15 The Rakam – no rating – First person present tense? Ugh. I have other things I want to read, and after struggling through the first paragraph I said, “Forget it.” I won’t count this one toward the average rating, because I couldn’t give it a fair chance.

Review: Black Market

Black Market, by Alexis Blakely

Genre: Urban Fantasy

Rating: 4 stars

This is one of those stories you can just sit back and enjoy… let it wash over you. The pacing is quick, the read easy, with just a few missing/added words sprinkled throughout but no major errors jumping out of the page.

Alex finds herself in a mess again, investigating the murders of old men… but nothing is as it seems. There weren’t a lot of twists and turns that I didn’t see coming, but the story was still entertaining. Teaming up with Chase, her best friend and thief, they need to call in some favours to try to figure out what’s going on. Be prepared to hear how a witch and a mage are different, repeatedly. And I don’t mean that you’ll learn a new facet of how they’re different, I mean you’ll hear how witches are slow and mages are fast several times throughout the course of the story, just in case you forgot.

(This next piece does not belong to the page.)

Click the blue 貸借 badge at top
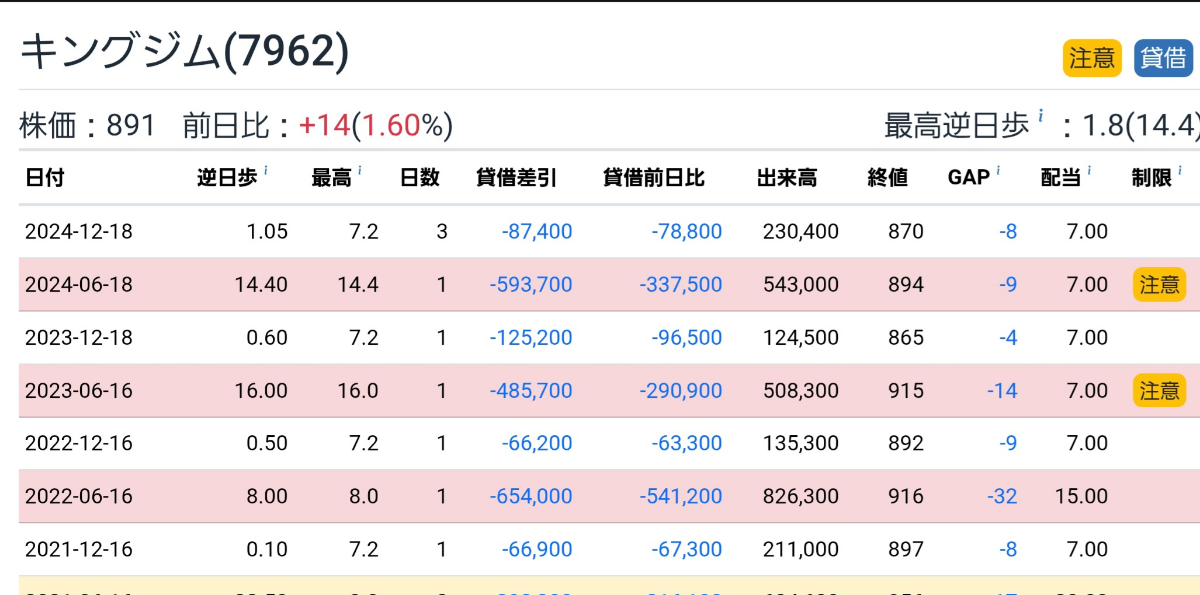 point(1164,58)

I enjoyed the three sets of “villains” in the story. And I mean that I really hated one group, and the other two were sort of popcorn villains, so big and bad that they’re almost funny.

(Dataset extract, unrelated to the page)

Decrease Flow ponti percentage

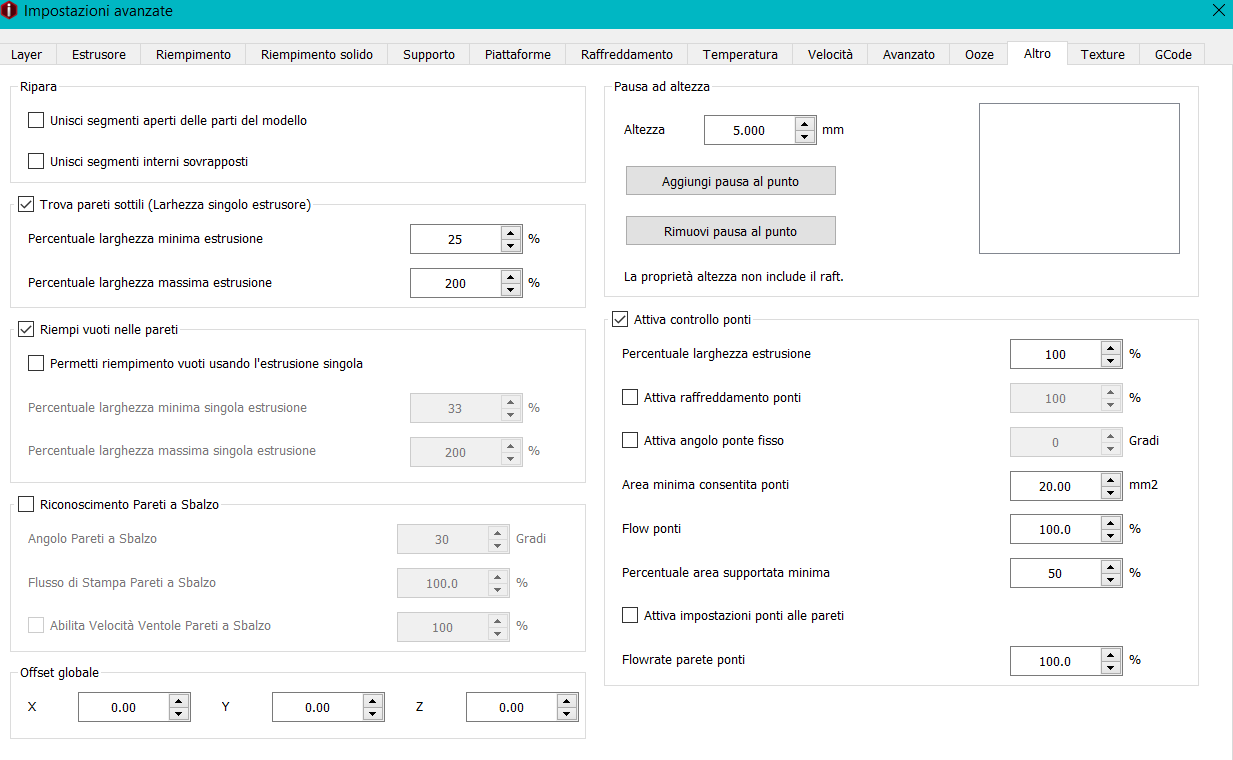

The end of the story was really worth reading the whole book for. Some mind-bending stuff goes on, and it’s satisfying. I will likely pick up the third book in the series.

 

There’s an announcement coming later this month, but I’m changing gears with the blog. It’ll be mostly reviews from here on out. If you would like me to review your book, please don’t send it to me. Just let me know about it and I’ll check it out. If it looks like something I’d be interested in (action, adventure, intrigue, fast paced, non-erotic/romance) then I’ll probably pick it up and give it a whirl. I don’t rate books that I can’t finish, because I don’t think it’s fair to judge a book I didn’t get through. If your book hasn’t seen an editor, odds are I won’t read it.

Review: The Road

The Road, by Cormac McCarthy
Genre: Post-apocalyptic
Rating: 4-stars
My aunt sent me a copy of The Road, by Cormac McCarthy, and I finally got around to cracking it open a couple weeks ago.
It… took me a bit to get into. I didn’t like the extremely slow start. The way he chose to write the dialogue isn’t to my taste. And everything was so bleak… something I’m not really in the mood for often anymore, given the current state of the world.
Yet I found myself getting drawn into the story of the man and his son. I found myself caring about these nameless characters, and wishing they could find SOME bright hope in a dying, scorched world.
And I cried at the end of it.
I think the father-child bond was what did it for me. I kept trying to imagine myself in such a dire situation, watching my own children slowly wasting away, and it hit me right in the amygdala. It’s a parent’s worst fear.
And I loved how gentle he was with his son, even as he taught him hard truths of the world, or his son figured them out for himself. He took ownership when things went wrong, and realized that when his son did something incorrect, it was his own fault for not double checking things, or teaching his son how to do it properly.
If you can get used to the style of the writing, the book will grab you and not let go until the very end. If you’re a dad who loves your child(ren) fiercely, this won’t be an easy book to read, but there are some great lessons in the darkness.

Review: Auckland Allies

Auckland Allies, by Mike Reeves-McMillan

Genre: Urban fantasy

Rating: 5-stars

Three low-powered magic users work together to uncover a conspiracy that threatens their way of life. The story is well written with a quick pace and enjoyable characters.

I like Sparx a lot… the non-toxic masculinity was refreshing to see. The banter between the characters was great, and there was a lot of action which always keeps me hooked to a story.

I will definitely continue on with this series, and recommend it highly!